Task goal:
Pick out each line of the entries below that contains the word "icon", and copy those lines unchanged.

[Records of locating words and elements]
** START **
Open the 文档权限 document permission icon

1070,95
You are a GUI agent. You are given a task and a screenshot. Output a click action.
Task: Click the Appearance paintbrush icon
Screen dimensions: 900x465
** END **
Exercise answer:
Open the 文档权限 document permission icon
Task: Click the Appearance paintbrush icon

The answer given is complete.